Ken admits that the hack he suffered could have forced him out of business. While small businesses don’t need to go public if they do become the victims of cyber crime, it’s imperative that they’ve got the right systems in place to thwart attacks in the first instance – and that they know where to turn in the event that they do fall victim of cyber crime.

The Public Service

UK-wide, May 2017

Doctors’ surgeries across the UK are gearing up for a new day, opening doors to patients, pulling down records, giving diagnoses, writing prescriptions, making referrals and taking new appointments. For staff, it’s no different to any other morning.

But by the afternoon, everything has changed. One-by-one, computer screens go blank. Phone lines are cut off. GPs lose access to medical records and results, and patients are turned away.

The biggest ransomware offensive in history has begun, and it isn’t just doctors’ surgeries that are under attack; the NHS as a whole is being crippled. Ambulance services are cut off and hospitals are put on accident and emergency divert. Soon, only medical emergencies are being dealt with – and even then some patients awaiting surgery are being told – on hospital beds – that their procedures are getting cancelled.

The WannaCry offensive (named after the programme used by the hackers) that took place in May this year affected more than 40 individual health service organisations across the UK. The hackers – believed to be part of a cyber gang called Shadow Brokers – had managed to infect NHS computer systems with the programme by exploiting a security vulnerability as well as sending out phishing emails to encrypt data and hold it ransom. Demands varied from $300 to $600 to unlock the files. The government’s recently established National Cyber Security Centre was working around the clock to bring the situation under control.

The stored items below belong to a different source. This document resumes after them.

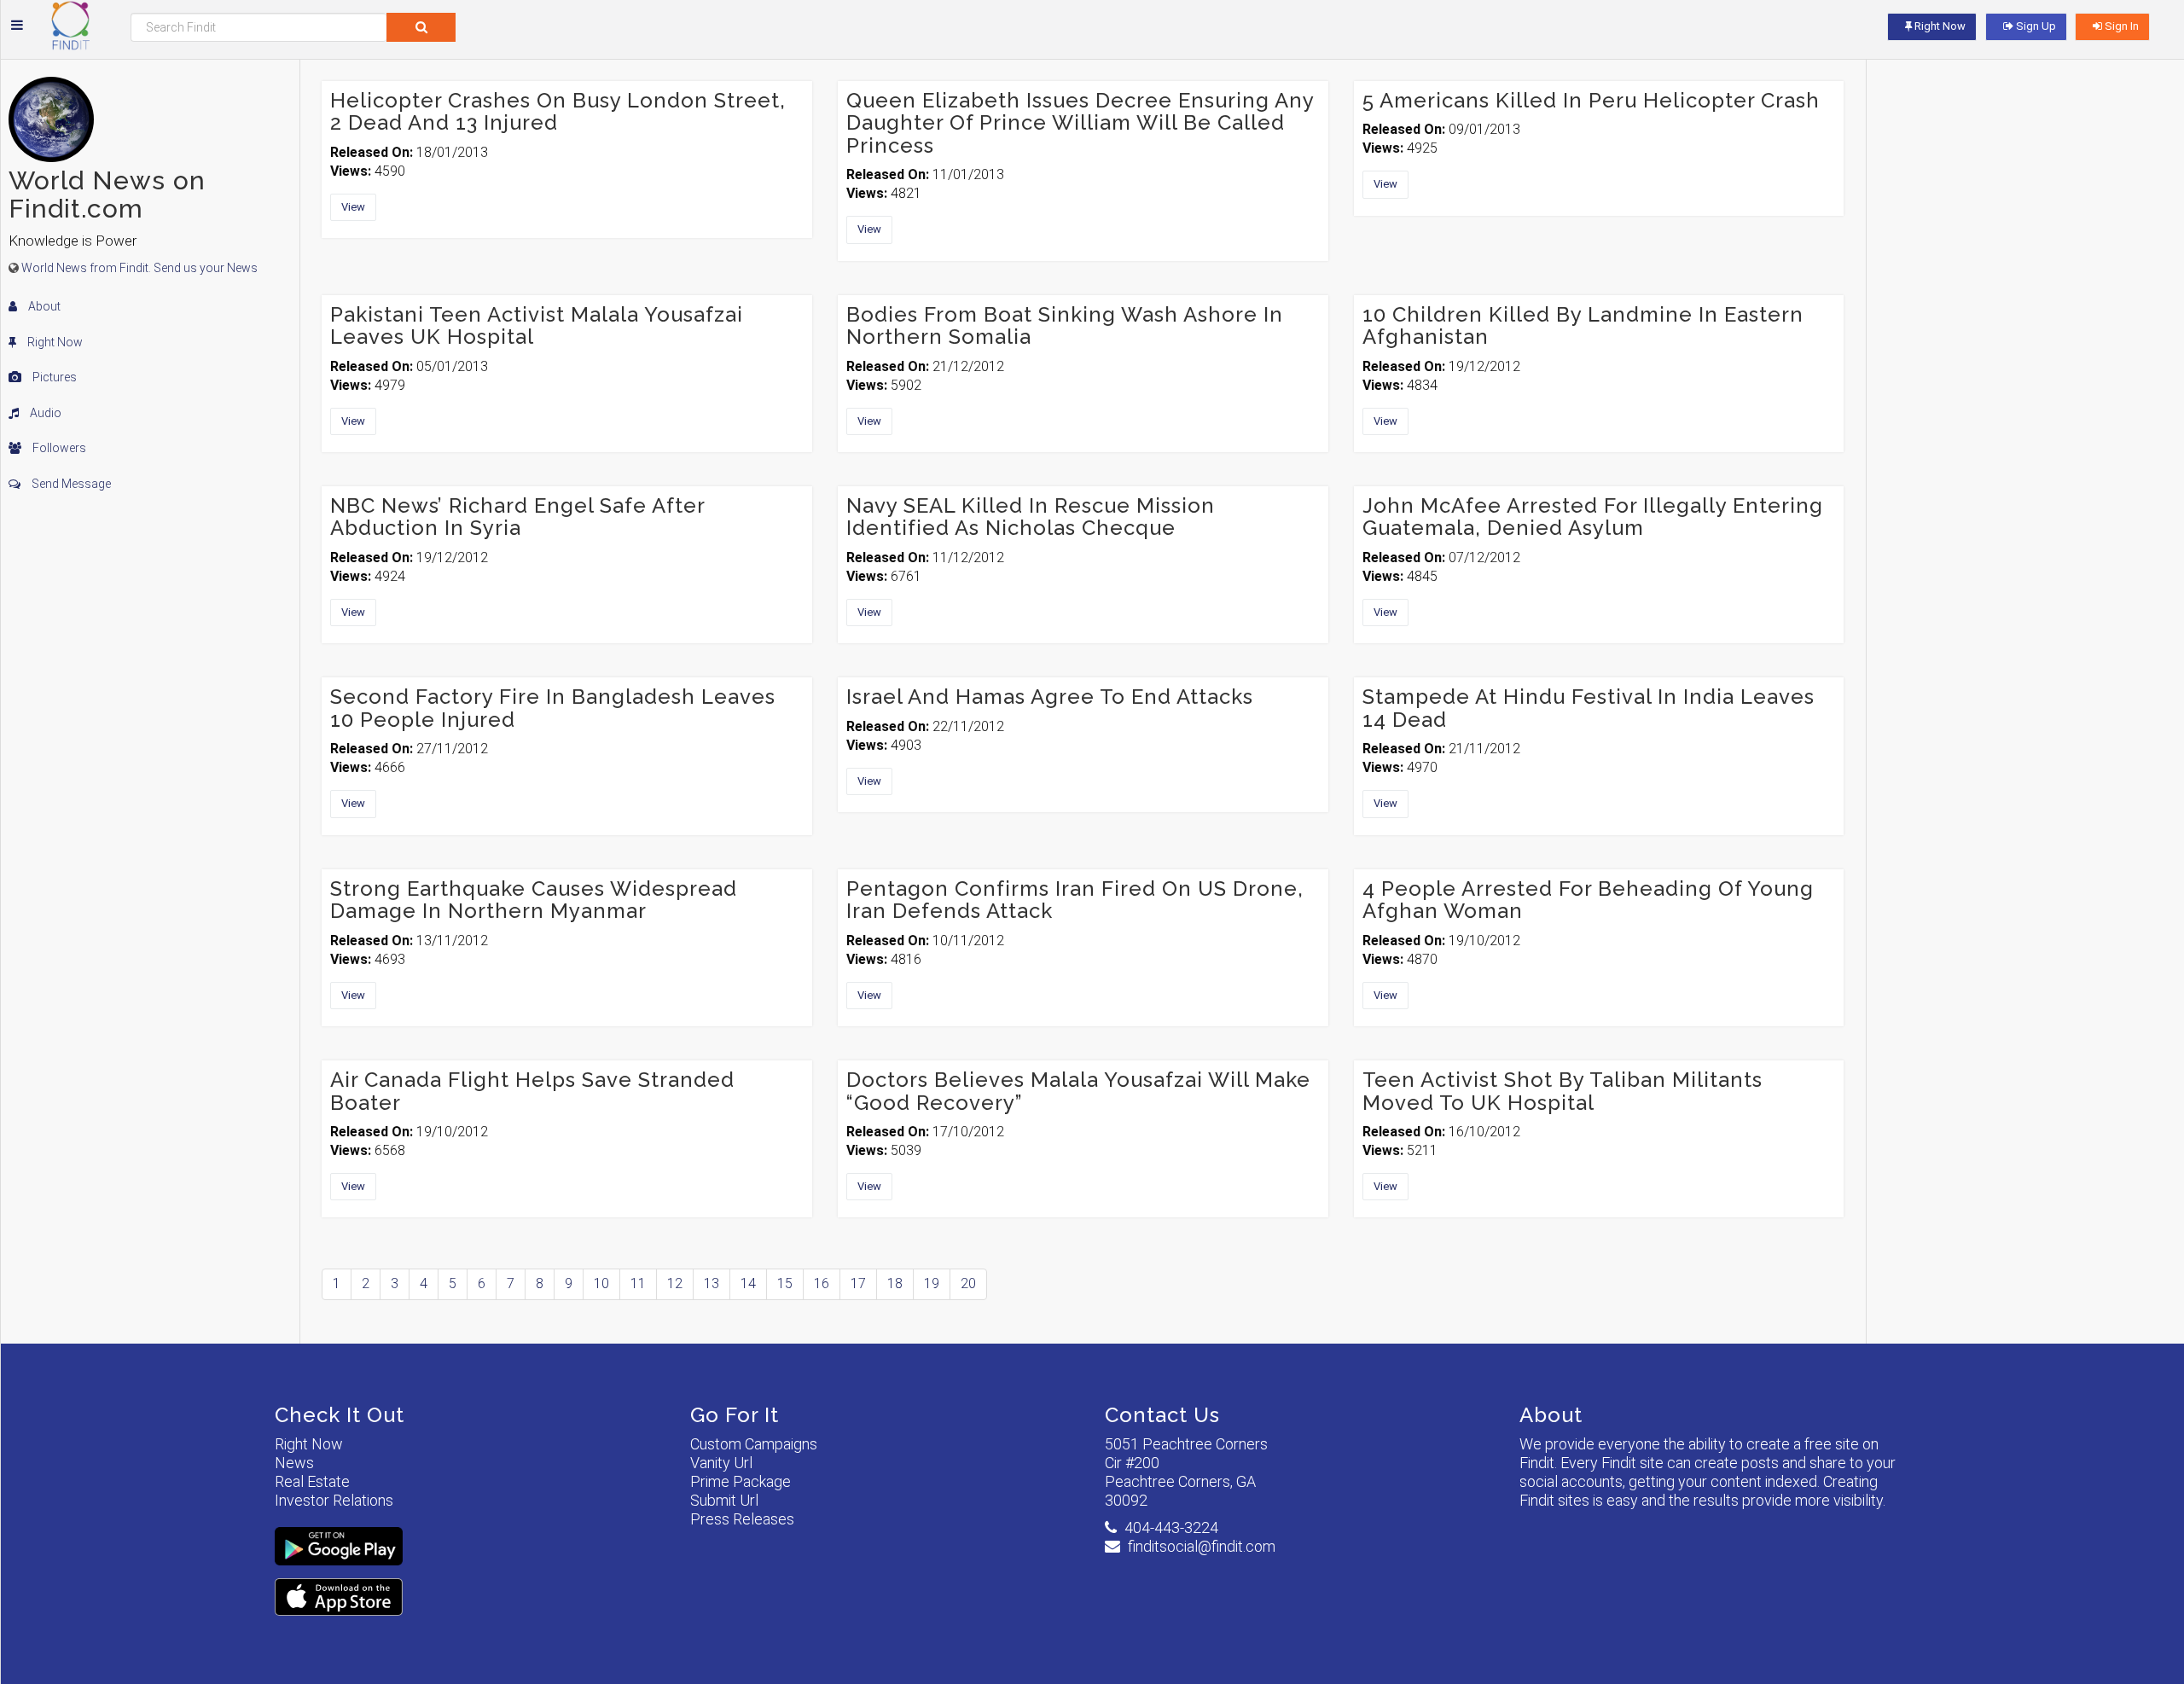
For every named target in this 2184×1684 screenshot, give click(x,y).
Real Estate (312, 1481)
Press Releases (742, 1519)
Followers (58, 448)
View (353, 206)
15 (785, 1283)
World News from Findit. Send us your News (139, 268)
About (43, 306)
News (294, 1463)
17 (858, 1283)
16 (821, 1283)
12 (674, 1283)
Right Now (54, 342)
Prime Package (740, 1481)
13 (711, 1283)
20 (968, 1283)
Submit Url (724, 1500)
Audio (44, 413)
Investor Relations (334, 1500)
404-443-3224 (1171, 1527)
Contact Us (1162, 1414)
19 (931, 1283)
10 (601, 1283)
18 (895, 1283)
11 (638, 1283)
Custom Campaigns (753, 1444)
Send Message (70, 484)
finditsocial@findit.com (1201, 1546)
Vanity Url (721, 1463)
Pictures (53, 377)
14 (748, 1283)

Later, the scale of the offensive came to light. Far from only concerning the NHS, more than 45,000 individual attacks across some 150 countries across the globe were reported as part of WannaCry. The NHS wasn’t a sole target; it just happened to be caught up in the maelstrom.

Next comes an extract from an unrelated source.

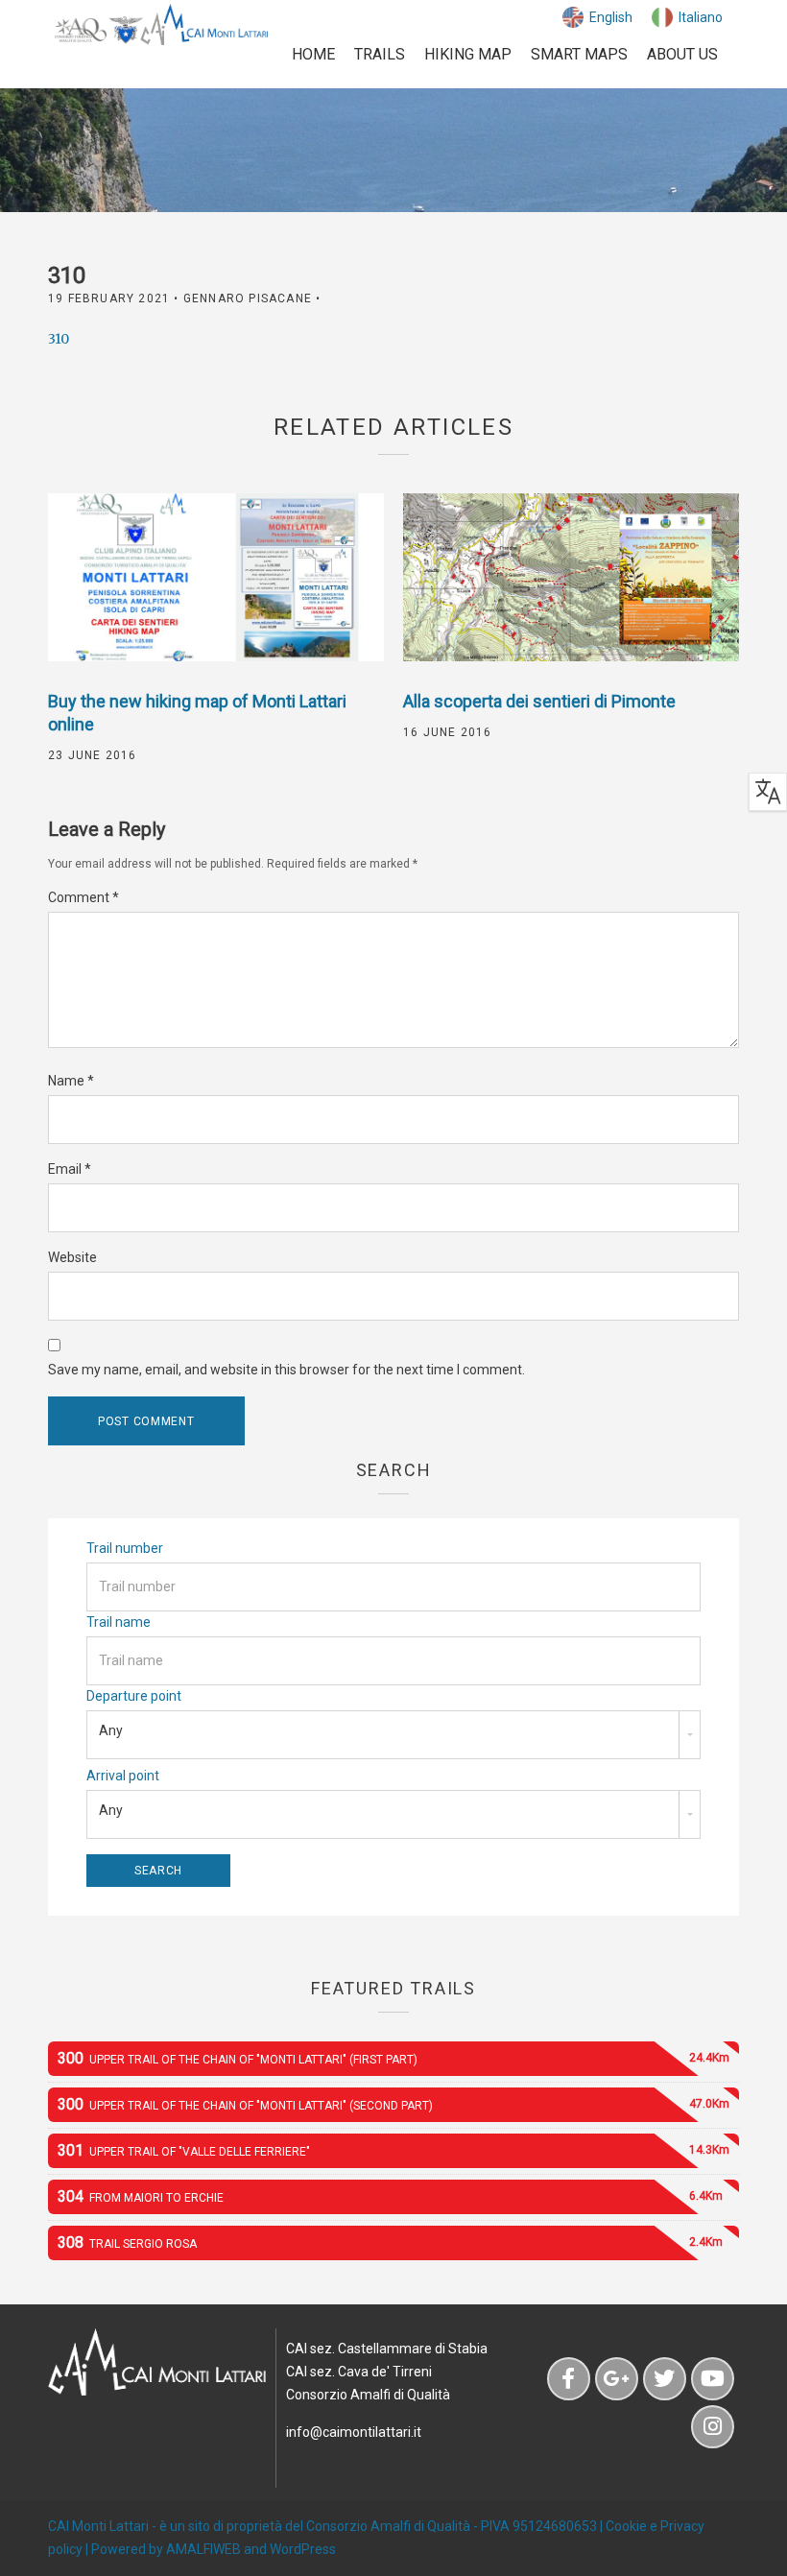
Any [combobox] (111, 1730)
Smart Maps (579, 54)
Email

After the crisis was resolved it came to light that the vulnerability the hackers had exploited had been patched by Microsoft two months before the attack, but that the patch hadn’t been put in place across the whole of the NHS. This allowed the hackers to effectively hold the NHS to ransom as part of the broader attack, ultimately costing the service millions in disruption – and much more still in personal distress.

The Takeaway

It’s too easy get to comfortable with legacy systems (and easier still to ignore update notifications), but making sure computer systems are up-to-date is one of the most crucial and straightforward ways to ensure greater cyber resilience – regardless of whether you’re an individual, a small business or a national organisation.